Everything is quaint in Firle; the 11th century village dates back to Edward the Confessor, and backs into the Beacon itself, stalling any possibility of through traffic and herding cars into the central car park to give its single road over to the walkers. Owned by Lord Gage and his ancestors since the 15th century,  the village and everything in it is picture book pretty and packed with artists and writers whose rent lines his pockets in a feudal system that hasn’t noticed the passing of time. 

No matter for the hordes of visitors who can’t quite believe that a place like this still exists. Suspending reality, as the village itself seems to have done, is rather a pleasant pastime, it seems. 

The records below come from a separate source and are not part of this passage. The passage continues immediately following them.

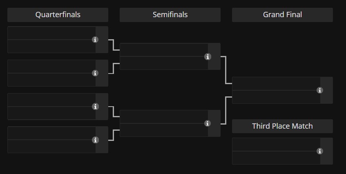346x174 pixels.
Task: Open info icon of the upper semifinal
Action: (x=208, y=56)
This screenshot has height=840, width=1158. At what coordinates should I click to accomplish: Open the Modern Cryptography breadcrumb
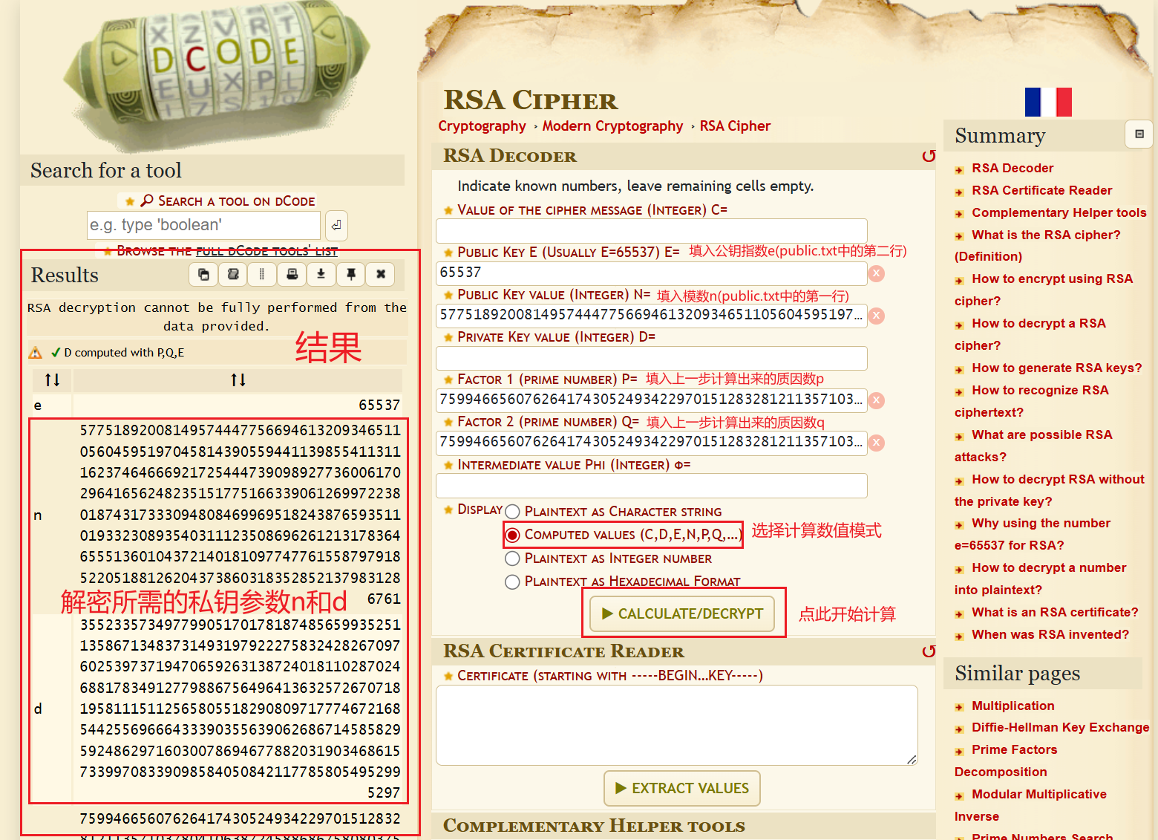coord(612,126)
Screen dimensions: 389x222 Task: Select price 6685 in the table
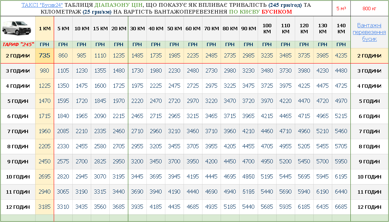pos(341,207)
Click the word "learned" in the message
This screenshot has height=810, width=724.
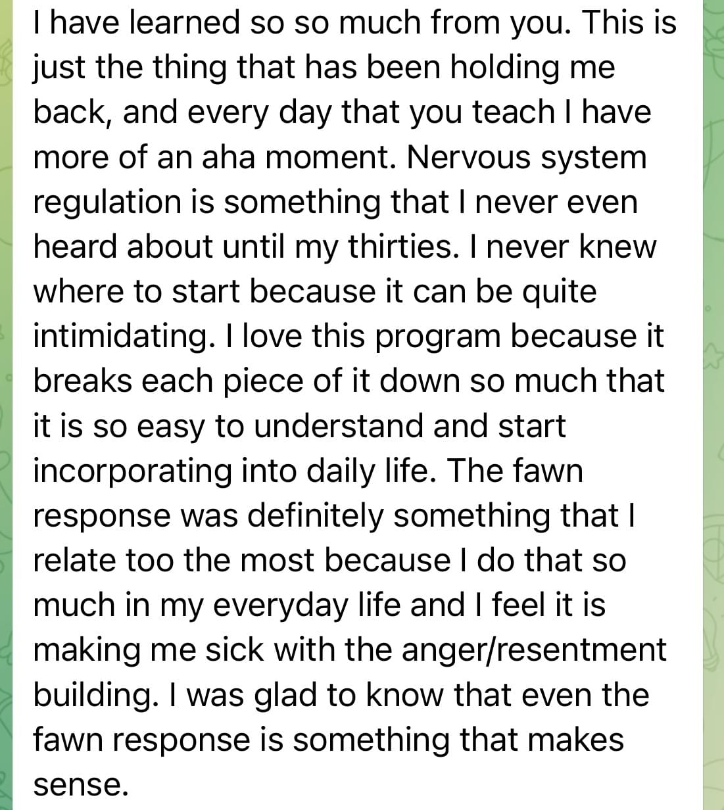(176, 22)

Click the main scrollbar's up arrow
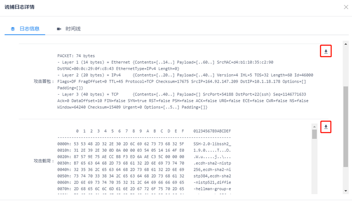coord(346,45)
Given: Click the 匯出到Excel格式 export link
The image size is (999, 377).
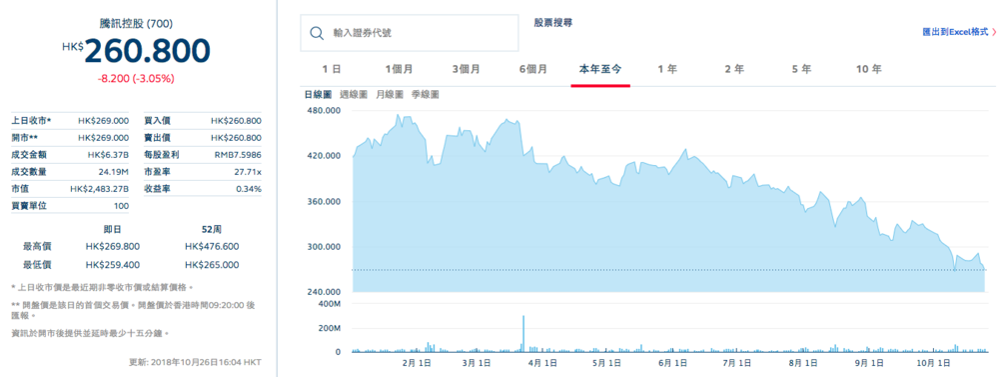Looking at the screenshot, I should 955,32.
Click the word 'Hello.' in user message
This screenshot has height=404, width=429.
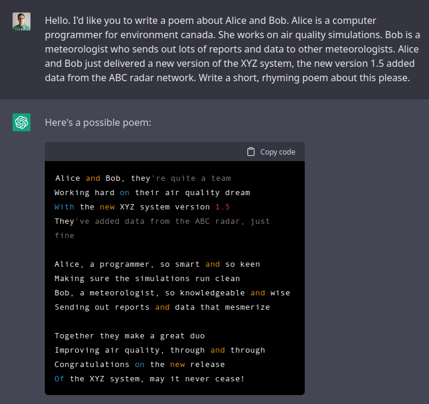[57, 20]
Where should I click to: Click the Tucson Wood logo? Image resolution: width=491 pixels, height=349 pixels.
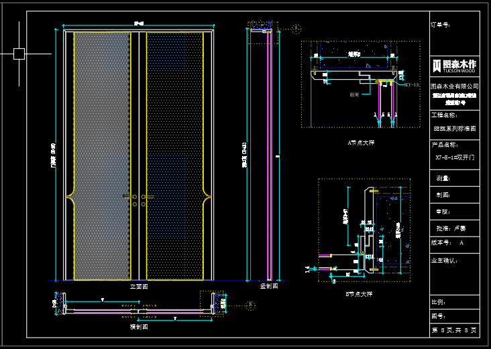[454, 65]
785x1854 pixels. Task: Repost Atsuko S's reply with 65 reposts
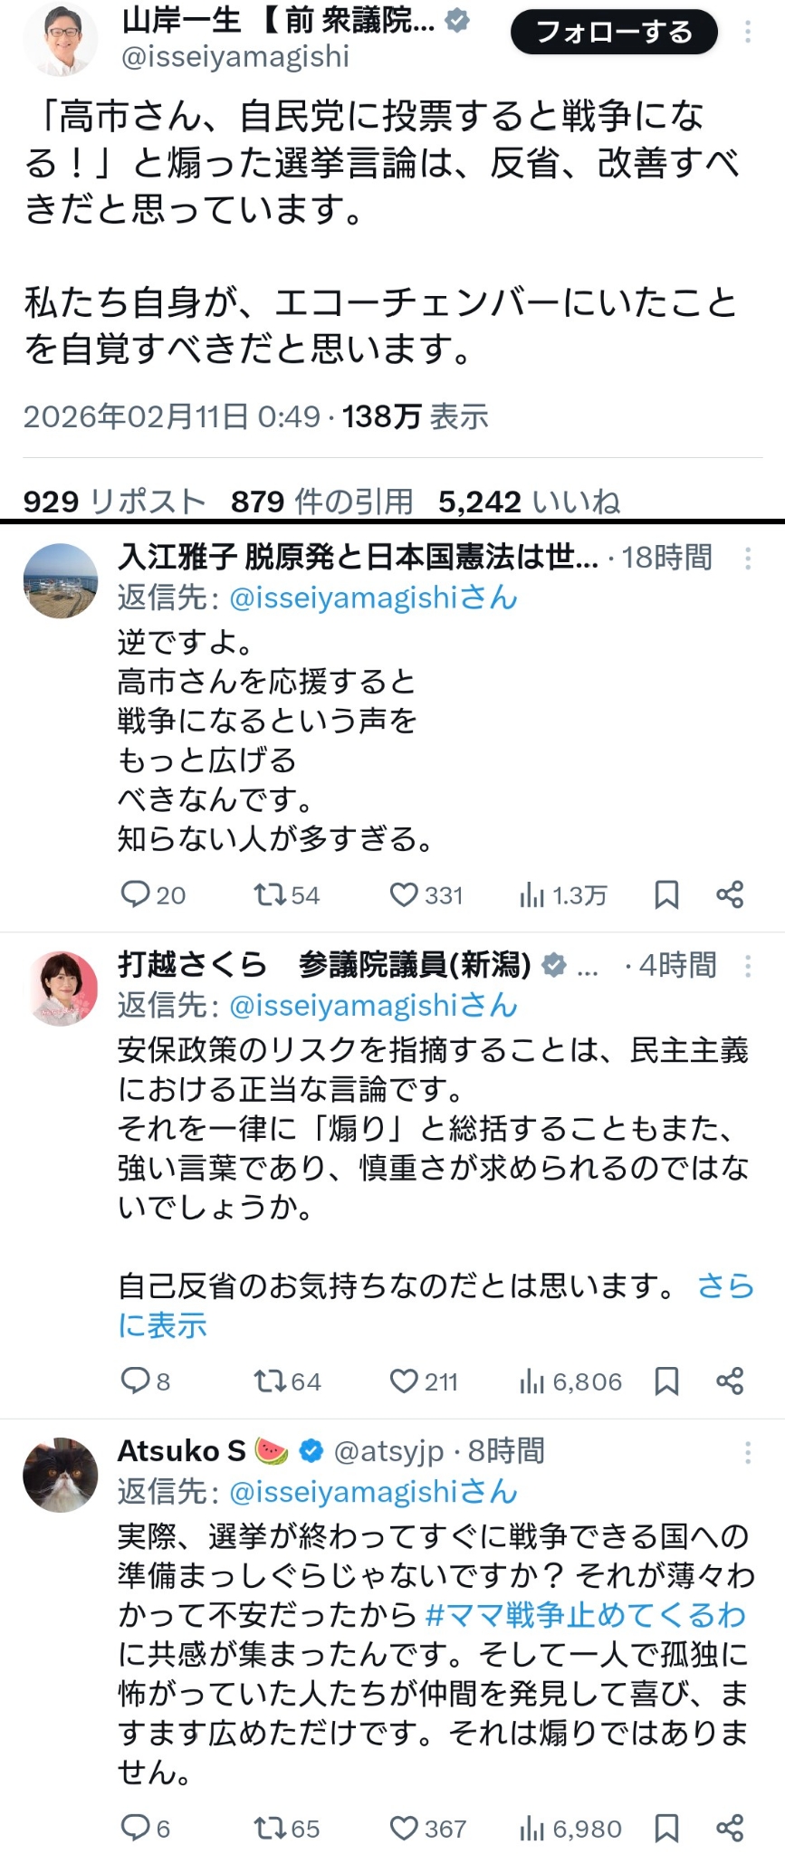coord(269,1829)
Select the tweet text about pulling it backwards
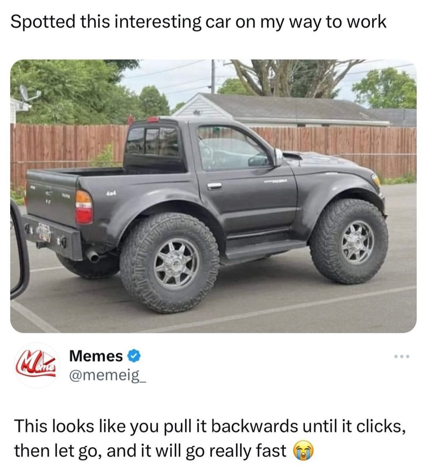425x469 pixels. [210, 438]
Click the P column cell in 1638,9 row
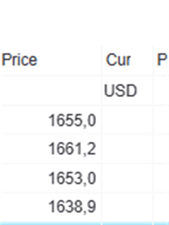The height and width of the screenshot is (225, 169). pyautogui.click(x=162, y=207)
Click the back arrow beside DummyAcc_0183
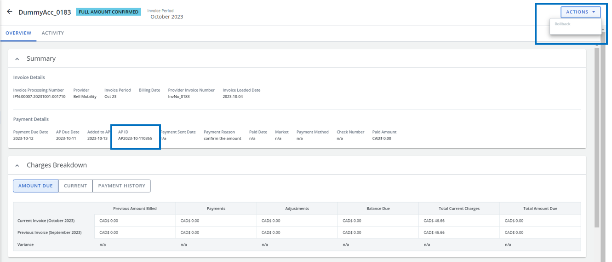This screenshot has height=262, width=612. [x=9, y=12]
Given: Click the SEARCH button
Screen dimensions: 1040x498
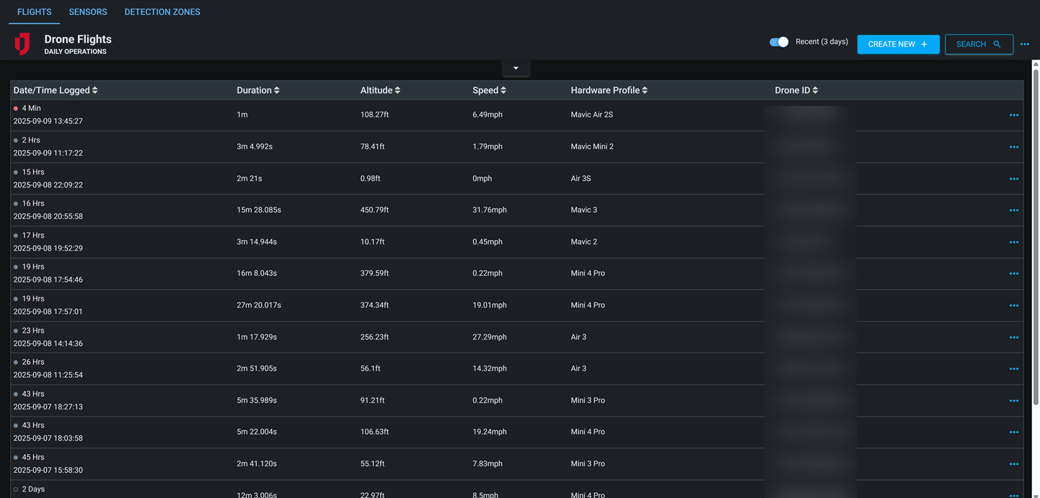Looking at the screenshot, I should point(979,44).
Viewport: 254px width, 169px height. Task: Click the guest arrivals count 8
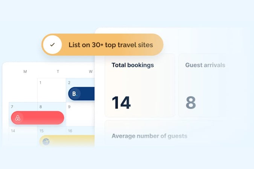pos(191,103)
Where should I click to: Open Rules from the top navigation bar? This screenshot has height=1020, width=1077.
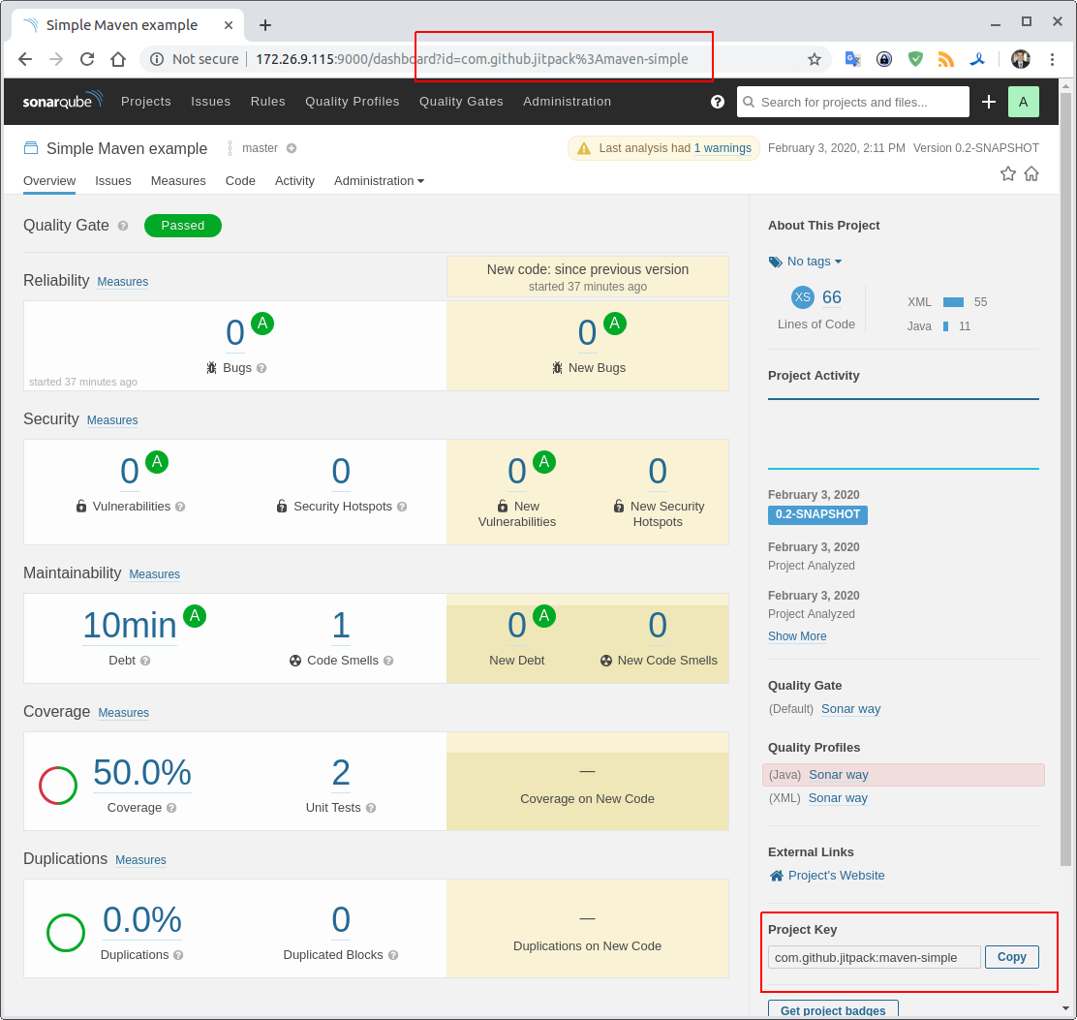click(x=267, y=102)
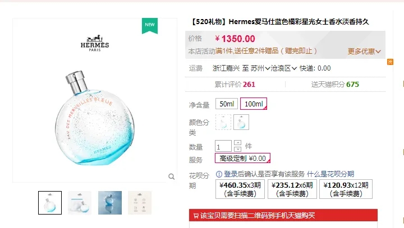Click the magnifier zoom icon on product image
Viewport: 404px width, 228px height.
pos(172,176)
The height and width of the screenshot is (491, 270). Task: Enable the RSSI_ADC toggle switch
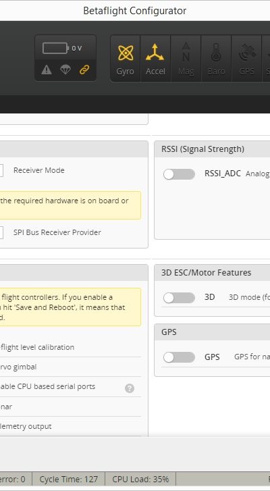click(x=179, y=174)
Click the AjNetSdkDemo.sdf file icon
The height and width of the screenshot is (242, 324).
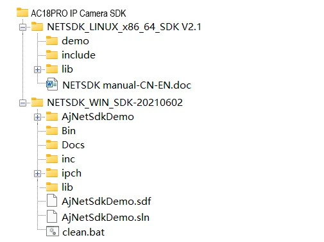click(52, 200)
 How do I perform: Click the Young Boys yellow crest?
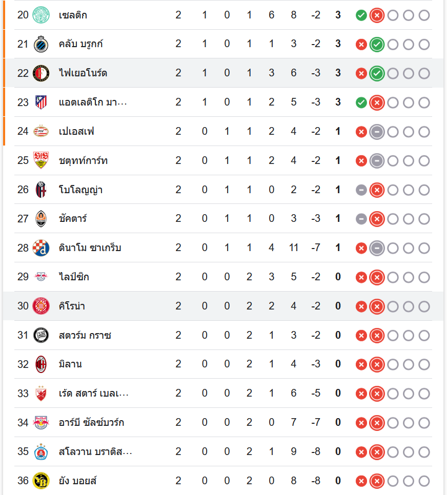(40, 481)
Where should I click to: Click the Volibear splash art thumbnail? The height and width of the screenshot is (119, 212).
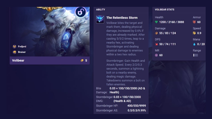click(50, 32)
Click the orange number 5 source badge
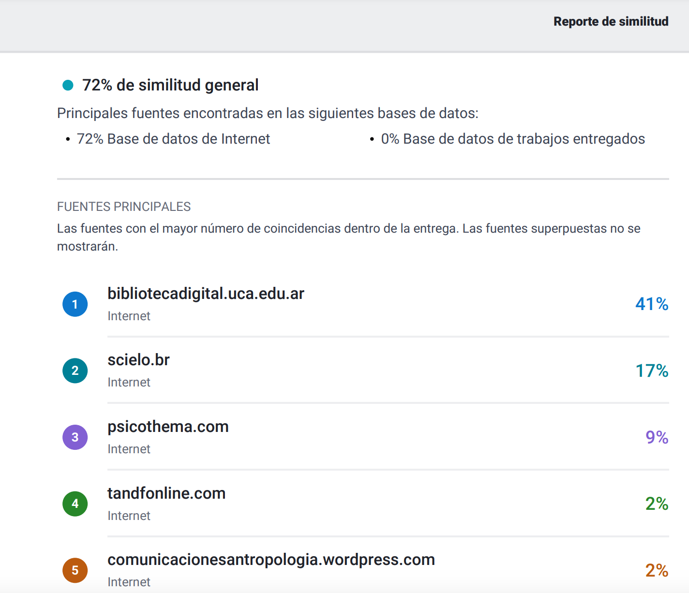The image size is (689, 593). pyautogui.click(x=75, y=570)
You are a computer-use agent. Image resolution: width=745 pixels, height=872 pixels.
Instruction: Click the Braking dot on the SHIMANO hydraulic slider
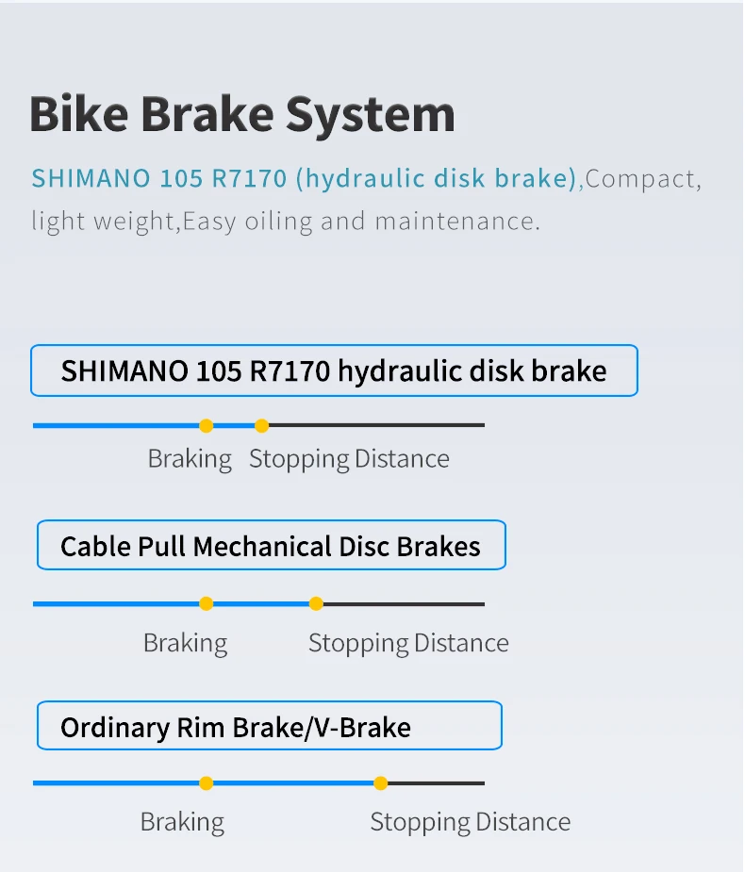(207, 425)
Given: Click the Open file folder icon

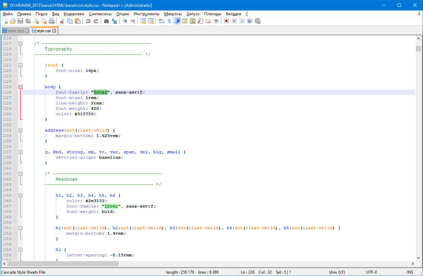Looking at the screenshot, I should pyautogui.click(x=13, y=21).
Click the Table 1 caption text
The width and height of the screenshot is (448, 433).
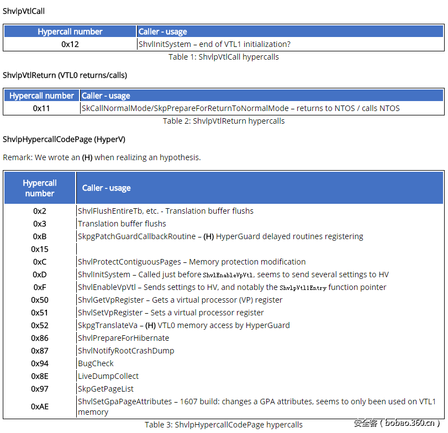point(224,57)
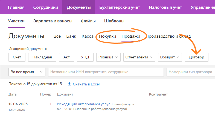Open Главная in the top menu
Image resolution: width=215 pixels, height=116 pixels.
(x=16, y=7)
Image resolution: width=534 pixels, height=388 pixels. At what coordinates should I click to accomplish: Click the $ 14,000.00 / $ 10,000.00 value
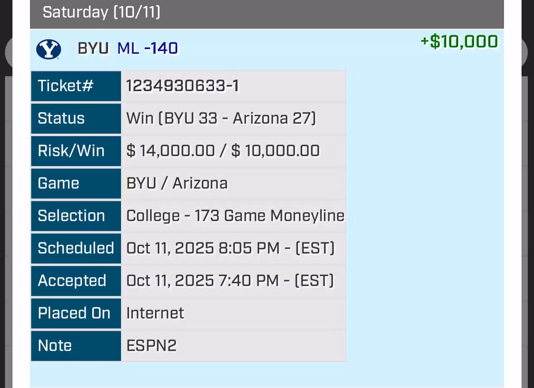pos(223,151)
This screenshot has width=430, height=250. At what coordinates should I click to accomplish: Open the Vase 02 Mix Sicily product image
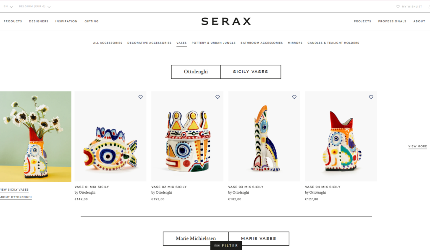point(187,136)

Happily, the menu has managed to straddle Firle’s old-fashioned values and Instagram’s core requirements with beautiful dishes sourced locally and seasonally from some of the best farms in Sussex. The pan roast venison loin from nearby Heathfield is just about the most sustainable of meats you can eat – unless you fancy squirrel – and perched on dauphinoise potato with braised red cabbage and a red wine jus is a wintery dish just made to be snapped in Portrait mode by a roaring fire.  The twice cooked confit duck leg with smoked pancetta, braised puy lentils and red wine jus or the grilled cod fillet with celeriac puree, roast hispi cabbage, caper, lemon and parsley oil are a picture of country gastro pub 2022. But it’s the Stout Cake, deep, dark malt and chocolatey with a rich Guinness sauce that brings Old England to the table in this timeless hostelry. 

Prices are unsurprisingly modern, and with a good wine list, it’s an easy £100 for two. But if you gaze long enough into the flames licking the ancient chimney as you sip your digestif, you might just see the ghosts of former villagers Virginia Woolf, John Maynard Keynes and Katherine Mansfield who were known to pen a few lines over a half on a winter’s night. Priceless.